▶ _GIVEN EXERCISE_: Copy the listing below verbatim, starting at the line that contains "Where should I click to: Click" and ending with the last line of the listing.

▶ _MATERIALS PROVIDED_:
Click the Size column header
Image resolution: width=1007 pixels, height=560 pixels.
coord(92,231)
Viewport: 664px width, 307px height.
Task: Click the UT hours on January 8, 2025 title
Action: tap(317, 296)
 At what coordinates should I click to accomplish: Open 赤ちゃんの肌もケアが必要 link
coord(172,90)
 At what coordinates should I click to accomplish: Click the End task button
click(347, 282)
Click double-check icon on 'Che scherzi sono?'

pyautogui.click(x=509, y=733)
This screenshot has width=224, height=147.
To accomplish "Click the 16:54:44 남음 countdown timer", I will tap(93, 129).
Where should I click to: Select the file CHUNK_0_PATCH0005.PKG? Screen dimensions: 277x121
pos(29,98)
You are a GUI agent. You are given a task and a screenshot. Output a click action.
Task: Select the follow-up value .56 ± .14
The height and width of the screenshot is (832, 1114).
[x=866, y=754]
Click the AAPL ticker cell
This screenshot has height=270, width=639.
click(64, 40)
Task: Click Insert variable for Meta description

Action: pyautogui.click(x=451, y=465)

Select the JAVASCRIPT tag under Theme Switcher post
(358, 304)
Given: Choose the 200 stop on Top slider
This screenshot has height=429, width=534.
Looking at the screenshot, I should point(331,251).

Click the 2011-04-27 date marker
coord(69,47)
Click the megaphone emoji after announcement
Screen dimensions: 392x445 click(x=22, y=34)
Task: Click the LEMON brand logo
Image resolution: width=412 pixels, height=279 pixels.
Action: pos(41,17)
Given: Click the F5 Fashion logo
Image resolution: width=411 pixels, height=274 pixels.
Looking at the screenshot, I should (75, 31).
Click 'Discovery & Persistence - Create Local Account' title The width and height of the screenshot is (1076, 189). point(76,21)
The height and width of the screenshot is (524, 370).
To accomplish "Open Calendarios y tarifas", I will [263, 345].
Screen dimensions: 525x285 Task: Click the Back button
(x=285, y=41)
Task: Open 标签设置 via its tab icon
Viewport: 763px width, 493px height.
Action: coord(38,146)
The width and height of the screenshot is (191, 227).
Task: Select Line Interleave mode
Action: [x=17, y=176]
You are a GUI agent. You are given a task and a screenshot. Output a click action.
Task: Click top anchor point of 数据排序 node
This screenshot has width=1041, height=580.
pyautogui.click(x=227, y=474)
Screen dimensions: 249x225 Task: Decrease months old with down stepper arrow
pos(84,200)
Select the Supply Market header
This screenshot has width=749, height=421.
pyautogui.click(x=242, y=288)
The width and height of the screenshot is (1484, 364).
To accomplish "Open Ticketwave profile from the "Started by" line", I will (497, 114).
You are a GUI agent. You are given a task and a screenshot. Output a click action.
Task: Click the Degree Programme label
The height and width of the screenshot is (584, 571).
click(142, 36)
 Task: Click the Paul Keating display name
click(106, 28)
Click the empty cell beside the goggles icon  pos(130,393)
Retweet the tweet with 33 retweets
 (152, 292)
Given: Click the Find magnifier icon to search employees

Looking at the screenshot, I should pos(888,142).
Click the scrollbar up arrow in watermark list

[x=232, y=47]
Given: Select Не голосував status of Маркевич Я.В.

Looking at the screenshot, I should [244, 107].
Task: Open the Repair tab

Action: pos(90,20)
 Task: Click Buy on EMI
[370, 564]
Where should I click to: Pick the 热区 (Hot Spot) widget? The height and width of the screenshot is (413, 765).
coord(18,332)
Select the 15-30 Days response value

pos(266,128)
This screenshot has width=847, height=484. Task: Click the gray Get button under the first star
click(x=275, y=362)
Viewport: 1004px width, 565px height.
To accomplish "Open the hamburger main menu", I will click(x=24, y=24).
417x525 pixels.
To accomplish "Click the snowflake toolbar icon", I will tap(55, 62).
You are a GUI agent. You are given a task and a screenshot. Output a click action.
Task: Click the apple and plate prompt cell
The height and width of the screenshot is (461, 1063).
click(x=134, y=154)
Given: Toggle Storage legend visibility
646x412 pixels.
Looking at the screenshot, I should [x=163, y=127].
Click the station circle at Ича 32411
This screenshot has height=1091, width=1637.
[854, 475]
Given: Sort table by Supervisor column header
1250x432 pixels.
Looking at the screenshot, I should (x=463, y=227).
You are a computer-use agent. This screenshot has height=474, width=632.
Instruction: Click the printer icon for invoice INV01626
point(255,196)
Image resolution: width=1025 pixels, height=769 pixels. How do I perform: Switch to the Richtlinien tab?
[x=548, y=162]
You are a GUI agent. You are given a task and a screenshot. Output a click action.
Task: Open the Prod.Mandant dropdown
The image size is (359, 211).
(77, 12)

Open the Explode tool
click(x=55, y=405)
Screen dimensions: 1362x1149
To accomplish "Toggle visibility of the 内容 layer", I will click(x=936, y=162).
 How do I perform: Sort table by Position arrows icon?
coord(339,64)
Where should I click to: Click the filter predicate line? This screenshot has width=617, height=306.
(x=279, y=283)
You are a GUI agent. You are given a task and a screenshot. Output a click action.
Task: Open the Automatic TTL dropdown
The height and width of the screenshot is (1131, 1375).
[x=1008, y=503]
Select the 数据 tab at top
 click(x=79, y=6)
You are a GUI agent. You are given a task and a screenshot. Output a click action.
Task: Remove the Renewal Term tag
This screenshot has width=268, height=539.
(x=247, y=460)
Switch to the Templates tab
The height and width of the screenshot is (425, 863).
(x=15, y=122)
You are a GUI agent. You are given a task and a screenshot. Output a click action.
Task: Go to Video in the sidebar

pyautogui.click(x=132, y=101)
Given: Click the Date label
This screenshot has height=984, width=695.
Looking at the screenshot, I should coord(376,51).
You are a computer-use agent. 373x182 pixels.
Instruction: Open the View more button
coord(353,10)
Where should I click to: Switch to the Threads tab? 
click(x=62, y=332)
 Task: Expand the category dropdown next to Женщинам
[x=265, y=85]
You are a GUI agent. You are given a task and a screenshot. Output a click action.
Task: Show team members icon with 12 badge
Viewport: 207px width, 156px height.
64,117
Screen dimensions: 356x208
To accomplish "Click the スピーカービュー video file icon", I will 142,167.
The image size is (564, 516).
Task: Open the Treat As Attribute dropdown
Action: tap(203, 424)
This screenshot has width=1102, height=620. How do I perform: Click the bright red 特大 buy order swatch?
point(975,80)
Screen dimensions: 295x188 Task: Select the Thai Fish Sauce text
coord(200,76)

▶ _FULL SOLUTION_:
Where should I click to: Click the filter predicate line? This screenshot has width=617, height=306.
(x=279, y=283)
You are a GUI agent. You are given a task and a screenshot. Output a click action.
Task: Open the Automatic TTL dropdown
The height and width of the screenshot is (1131, 1375).
[x=1008, y=503]
Select the 数据 tab at top
 click(x=79, y=6)
You are a GUI agent. You are given a task and a screenshot. Output a click action.
Task: Remove the Renewal Term tag
This screenshot has width=268, height=539.
(x=247, y=460)
Switch to the Templates tab
The height and width of the screenshot is (425, 863).
(x=15, y=122)
You are a GUI agent. You are given a task and a screenshot. Output a click action.
Task: Go to Video in the sidebar

pyautogui.click(x=132, y=101)
Given: Click the Date label
This screenshot has height=984, width=695.
Looking at the screenshot, I should coord(376,51).
You are a computer-use agent. 373x182 pixels.
Instruction: Open the View more button
coord(353,10)
Where should I click to: Switch to the Threads tab? 
click(x=62, y=332)
 Task: Expand the category dropdown next to Женщинам
[x=265, y=85]
You are a GUI agent. You are given a task and a screenshot. Output a click action.
Task: Show team members icon with 12 badge
Viewport: 207px width, 156px height.
64,117
Screen dimensions: 356x208
To accomplish "Click the スピーカービュー video file icon", I will 142,167.
The image size is (564, 516).
Task: Open the Treat As Attribute dropdown
Action: tap(203, 424)
This screenshot has width=1102, height=620. How do I perform: Click the bright red 特大 buy order swatch?
point(975,80)
Screen dimensions: 295x188 Task: Select the Thai Fish Sauce text
coord(200,76)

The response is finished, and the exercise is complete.